- Short problem: Carry over everything from the line containing "Click the 备案机关 column header" down to the end of the records, requests included, and add 113 to every coordinate in the answers.

Stored items:
════

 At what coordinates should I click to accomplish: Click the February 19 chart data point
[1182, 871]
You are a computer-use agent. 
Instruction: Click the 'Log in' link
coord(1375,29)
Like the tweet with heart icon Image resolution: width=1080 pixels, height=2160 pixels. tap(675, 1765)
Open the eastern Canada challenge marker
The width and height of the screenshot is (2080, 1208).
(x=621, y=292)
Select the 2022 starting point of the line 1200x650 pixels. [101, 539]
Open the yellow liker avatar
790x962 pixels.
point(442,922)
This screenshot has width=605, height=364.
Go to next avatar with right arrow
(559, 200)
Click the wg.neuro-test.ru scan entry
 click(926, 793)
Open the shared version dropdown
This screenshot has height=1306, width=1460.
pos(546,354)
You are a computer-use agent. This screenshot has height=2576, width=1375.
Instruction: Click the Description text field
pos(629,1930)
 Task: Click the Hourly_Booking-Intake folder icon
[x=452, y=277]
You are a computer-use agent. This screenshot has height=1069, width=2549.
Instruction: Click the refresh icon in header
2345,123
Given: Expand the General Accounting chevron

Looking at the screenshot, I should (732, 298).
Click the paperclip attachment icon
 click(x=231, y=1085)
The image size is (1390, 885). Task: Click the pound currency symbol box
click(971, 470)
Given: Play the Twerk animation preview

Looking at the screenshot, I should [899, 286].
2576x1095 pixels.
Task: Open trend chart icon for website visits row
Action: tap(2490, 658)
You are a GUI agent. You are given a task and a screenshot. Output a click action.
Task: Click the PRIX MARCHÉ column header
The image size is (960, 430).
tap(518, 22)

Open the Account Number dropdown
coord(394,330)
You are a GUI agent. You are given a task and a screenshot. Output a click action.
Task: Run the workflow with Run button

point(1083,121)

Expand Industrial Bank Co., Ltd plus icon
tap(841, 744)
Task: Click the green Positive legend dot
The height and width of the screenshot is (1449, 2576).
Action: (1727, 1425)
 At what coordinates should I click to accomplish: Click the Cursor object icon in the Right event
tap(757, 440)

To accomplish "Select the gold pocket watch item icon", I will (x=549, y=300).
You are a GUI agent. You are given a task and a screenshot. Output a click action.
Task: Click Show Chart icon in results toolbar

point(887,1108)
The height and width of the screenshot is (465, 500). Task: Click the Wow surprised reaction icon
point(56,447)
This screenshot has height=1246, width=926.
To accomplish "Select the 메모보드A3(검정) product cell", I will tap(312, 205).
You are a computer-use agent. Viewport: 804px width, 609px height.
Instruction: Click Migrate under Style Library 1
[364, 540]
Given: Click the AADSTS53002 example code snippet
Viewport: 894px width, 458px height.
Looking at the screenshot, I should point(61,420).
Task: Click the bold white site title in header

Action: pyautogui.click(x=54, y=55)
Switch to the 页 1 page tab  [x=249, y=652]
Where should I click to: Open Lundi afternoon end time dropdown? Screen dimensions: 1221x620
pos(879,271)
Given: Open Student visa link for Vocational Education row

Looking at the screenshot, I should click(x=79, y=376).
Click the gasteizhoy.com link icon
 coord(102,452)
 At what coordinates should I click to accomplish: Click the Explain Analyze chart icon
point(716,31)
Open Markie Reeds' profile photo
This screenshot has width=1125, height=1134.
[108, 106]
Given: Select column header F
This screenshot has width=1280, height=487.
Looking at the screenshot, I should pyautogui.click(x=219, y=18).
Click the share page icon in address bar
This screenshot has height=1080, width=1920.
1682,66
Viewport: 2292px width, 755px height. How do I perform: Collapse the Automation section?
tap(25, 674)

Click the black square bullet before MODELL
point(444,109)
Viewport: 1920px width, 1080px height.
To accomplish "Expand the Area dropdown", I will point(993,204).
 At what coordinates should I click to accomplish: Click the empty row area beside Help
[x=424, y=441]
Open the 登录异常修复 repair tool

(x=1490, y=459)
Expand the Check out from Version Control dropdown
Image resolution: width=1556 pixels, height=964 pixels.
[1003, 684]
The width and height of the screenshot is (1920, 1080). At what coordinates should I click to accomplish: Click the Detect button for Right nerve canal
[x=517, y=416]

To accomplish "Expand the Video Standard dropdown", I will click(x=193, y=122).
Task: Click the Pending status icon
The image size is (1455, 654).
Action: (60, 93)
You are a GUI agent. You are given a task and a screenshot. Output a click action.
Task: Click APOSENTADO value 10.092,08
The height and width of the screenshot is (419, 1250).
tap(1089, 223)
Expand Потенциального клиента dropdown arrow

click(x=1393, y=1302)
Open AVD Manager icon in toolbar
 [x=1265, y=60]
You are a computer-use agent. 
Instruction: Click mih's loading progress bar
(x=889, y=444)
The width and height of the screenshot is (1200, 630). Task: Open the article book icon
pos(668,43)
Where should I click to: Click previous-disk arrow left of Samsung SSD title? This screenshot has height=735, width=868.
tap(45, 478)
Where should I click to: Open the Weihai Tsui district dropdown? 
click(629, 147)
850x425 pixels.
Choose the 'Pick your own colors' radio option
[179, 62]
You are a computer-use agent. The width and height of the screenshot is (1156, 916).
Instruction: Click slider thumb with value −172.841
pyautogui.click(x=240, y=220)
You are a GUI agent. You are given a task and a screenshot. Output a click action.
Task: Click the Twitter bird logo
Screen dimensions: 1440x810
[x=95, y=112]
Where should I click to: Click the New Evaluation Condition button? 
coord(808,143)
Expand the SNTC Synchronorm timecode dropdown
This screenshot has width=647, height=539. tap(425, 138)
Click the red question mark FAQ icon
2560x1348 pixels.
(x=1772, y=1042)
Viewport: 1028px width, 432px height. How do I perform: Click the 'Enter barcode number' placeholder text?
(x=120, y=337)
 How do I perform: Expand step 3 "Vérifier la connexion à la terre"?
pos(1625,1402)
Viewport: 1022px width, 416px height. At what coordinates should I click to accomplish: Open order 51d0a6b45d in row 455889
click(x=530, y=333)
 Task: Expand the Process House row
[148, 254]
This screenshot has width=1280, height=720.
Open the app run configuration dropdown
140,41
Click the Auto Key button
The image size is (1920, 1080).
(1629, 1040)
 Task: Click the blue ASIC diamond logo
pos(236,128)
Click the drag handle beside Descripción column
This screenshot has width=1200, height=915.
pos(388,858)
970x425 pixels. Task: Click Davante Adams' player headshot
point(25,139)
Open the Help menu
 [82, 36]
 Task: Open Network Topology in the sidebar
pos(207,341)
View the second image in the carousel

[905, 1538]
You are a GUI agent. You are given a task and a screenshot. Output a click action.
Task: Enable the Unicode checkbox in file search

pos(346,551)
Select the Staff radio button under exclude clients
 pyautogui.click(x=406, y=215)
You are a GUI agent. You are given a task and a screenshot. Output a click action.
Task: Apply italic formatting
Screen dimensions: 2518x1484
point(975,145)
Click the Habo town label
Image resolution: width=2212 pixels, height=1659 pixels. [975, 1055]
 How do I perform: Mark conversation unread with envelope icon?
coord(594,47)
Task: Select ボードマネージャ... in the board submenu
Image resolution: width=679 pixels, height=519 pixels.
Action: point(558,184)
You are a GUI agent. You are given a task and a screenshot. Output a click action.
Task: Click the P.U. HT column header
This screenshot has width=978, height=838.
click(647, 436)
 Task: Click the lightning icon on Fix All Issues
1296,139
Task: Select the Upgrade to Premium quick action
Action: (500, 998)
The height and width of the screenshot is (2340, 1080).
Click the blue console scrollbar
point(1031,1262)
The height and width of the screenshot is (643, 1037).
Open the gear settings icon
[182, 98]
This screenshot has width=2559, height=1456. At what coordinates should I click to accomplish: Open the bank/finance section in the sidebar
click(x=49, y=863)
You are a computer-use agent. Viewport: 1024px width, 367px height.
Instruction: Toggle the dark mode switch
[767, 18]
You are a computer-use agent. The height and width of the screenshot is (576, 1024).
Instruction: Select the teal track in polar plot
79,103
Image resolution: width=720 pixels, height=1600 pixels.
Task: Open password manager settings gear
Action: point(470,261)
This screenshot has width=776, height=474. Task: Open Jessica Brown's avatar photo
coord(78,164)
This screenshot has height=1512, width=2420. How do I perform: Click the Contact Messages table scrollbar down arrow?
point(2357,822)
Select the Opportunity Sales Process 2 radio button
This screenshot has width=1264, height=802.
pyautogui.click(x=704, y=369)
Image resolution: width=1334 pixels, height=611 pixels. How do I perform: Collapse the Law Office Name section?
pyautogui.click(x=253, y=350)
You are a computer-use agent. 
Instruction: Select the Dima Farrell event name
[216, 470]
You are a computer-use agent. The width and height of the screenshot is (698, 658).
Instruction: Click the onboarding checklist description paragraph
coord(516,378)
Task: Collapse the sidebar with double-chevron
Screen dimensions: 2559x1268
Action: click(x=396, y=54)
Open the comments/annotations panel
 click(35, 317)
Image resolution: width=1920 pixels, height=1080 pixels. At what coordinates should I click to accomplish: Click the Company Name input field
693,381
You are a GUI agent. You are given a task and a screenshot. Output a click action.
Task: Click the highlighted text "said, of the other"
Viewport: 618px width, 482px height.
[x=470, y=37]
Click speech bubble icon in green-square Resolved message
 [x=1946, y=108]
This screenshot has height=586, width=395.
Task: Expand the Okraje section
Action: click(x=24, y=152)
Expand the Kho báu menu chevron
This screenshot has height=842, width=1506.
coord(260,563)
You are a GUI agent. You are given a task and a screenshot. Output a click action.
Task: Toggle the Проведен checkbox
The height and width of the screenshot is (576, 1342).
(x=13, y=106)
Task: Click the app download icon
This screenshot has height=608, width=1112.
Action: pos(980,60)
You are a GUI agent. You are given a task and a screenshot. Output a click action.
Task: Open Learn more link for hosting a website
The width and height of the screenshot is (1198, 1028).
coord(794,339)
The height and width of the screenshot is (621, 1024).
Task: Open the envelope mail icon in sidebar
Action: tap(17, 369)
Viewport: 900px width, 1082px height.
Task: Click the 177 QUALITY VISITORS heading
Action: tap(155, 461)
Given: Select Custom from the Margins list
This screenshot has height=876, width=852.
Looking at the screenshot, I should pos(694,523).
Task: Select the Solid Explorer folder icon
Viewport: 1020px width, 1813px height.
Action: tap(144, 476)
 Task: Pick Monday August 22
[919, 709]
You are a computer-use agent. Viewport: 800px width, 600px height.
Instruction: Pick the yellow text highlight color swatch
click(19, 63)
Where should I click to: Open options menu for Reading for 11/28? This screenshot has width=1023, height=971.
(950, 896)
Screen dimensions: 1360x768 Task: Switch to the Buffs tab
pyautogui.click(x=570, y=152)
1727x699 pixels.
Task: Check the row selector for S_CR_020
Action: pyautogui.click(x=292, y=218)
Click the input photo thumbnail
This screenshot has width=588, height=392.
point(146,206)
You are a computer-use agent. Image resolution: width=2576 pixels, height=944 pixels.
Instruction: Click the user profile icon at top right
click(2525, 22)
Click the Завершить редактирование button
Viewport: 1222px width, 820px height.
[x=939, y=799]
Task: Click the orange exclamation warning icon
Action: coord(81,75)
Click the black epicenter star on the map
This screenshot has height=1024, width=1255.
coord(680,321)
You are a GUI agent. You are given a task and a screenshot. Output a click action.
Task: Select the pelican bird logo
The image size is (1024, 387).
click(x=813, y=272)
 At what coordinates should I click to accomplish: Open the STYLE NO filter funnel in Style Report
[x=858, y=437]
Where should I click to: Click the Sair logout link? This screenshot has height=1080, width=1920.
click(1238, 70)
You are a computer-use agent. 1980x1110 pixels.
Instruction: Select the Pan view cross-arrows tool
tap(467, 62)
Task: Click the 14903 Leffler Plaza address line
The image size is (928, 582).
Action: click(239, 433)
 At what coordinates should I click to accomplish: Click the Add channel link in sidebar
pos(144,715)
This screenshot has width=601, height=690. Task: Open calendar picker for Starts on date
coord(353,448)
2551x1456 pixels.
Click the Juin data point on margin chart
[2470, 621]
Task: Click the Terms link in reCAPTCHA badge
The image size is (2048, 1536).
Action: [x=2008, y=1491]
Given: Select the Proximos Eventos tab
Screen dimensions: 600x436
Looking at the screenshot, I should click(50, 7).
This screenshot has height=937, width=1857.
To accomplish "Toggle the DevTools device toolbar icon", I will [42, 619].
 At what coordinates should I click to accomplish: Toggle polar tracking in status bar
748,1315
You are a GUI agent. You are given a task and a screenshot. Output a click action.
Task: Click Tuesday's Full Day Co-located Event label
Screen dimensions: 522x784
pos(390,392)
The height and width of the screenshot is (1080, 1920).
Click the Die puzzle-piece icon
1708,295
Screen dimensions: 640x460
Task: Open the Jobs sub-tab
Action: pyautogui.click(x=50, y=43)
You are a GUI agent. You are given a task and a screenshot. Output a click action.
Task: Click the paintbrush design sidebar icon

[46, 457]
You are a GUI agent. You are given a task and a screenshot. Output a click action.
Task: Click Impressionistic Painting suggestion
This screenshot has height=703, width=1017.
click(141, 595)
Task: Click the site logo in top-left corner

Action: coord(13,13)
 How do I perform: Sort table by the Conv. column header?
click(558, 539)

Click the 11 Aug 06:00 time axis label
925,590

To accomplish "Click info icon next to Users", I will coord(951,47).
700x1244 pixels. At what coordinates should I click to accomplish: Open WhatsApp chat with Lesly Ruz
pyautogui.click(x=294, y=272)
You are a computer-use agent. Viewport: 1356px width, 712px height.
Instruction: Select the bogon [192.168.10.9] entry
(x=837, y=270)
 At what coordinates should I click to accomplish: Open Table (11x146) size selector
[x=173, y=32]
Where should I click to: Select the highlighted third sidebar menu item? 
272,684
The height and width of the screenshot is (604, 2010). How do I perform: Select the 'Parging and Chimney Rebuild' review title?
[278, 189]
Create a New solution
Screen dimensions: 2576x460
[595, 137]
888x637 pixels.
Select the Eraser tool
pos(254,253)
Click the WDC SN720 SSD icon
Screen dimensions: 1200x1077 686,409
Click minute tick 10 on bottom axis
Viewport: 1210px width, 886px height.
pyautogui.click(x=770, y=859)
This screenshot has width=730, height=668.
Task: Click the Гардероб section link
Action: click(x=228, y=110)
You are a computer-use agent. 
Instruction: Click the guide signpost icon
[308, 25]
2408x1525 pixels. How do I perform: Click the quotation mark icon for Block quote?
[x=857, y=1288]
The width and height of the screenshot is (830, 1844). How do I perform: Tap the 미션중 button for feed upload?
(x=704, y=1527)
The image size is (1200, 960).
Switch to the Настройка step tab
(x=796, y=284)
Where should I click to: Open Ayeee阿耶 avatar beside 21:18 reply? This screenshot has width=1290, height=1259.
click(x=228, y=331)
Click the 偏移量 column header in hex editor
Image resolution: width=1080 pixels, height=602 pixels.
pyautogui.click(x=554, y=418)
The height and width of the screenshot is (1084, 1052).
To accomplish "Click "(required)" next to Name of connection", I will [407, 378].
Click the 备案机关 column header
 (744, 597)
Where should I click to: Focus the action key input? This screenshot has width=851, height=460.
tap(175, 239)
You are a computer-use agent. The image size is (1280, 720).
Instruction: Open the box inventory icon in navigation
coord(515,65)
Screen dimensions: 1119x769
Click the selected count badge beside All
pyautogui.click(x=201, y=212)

════

- Expected answer:
Click the 备案机关 column header
 (857, 710)
Where should I click to: Focus the action key input? This screenshot has width=851, height=460.
tap(288, 352)
You are a computer-use agent. The image size is (1280, 720).
Instruction: Open the box inventory icon in navigation
coord(628,178)
Screen dimensions: 1119x769
Click the selected count badge beside All
pyautogui.click(x=314, y=325)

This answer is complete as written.